Landgericht Hamburg, Urteil vom 09.07.2019, Az. 406 HKO 22/19


Geschäftsschädigende, aber wahre Äußerung über Mitbewerber

Das Landgericht Hamburg entschied mit Urteil vom 09.07.2019, dass ein Unternehmen geschäftsschädigende aber wahre Äußerungen über Mitbewerber nur in engen Grenzen tätigen dürfe.

Geschäftsschädigung vs Meinungsfreiheit
Die Parteien waren Konkurrenten bei der Zertifizierung und Erteilung von Gütesiegeln für Bio-Mineralwasser. In einer Pressemitteilung hatte der Beklagte mehrere Äußerungen über die Klägerin getätigt, welche diese für unlauter hielt. Unter anderem äußerte er, dass das Gütesiegel lediglich ein Schein-Bio-Siegel sei. Zudem passe die Klägerin die Zertifizierung den Anforderungen des jeweiligen Kunden individuell an. Somit seien mögliche Verstöße sowie daraus resultierende Konsequenzen praktisch ausgeschlossen. Nach Auffassung der Klägerin enthielt die Äußerung geschäftsschädigende unwahre Tatsachenbehauptungen sowie eine pauschale Herabwürdigung ihres Siegels. Der Beklagte berief sich auf seine Meinungsfreiheit.
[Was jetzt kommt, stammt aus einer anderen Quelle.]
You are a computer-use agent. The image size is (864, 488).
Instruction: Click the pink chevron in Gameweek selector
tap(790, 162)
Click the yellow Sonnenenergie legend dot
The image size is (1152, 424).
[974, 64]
Voraussetzungen für die Äußerung geschäftsschädigender Tatsachen
Das Landgericht Hamburg urteilte, dass auch wahre geschäftsschädigende Tatsachen im Wettbewerb nur sehr zurückhaltend geäußert werden dürfen. Zulässig seien sie nur dann, wenn ein sachlich berechtigtes Informationsinteresse der angesprochenen Verkehrskreise bestehe. Außerdem müsse der Wettbewerber einen hinreichenden Anlass haben, den eigenen Wettbewerb mit der Herabsetzung des Mitbewerbers zu verbinden. Schließlich müsse sich die Kritik nach Art und Maß im Rahmen des Erforderlichen halten. Somit dürfe eine solche Äußerung nur bei gegebenem Anlass und in einer inhaltlich zurückhaltenden Art und Weise verbreitet werden.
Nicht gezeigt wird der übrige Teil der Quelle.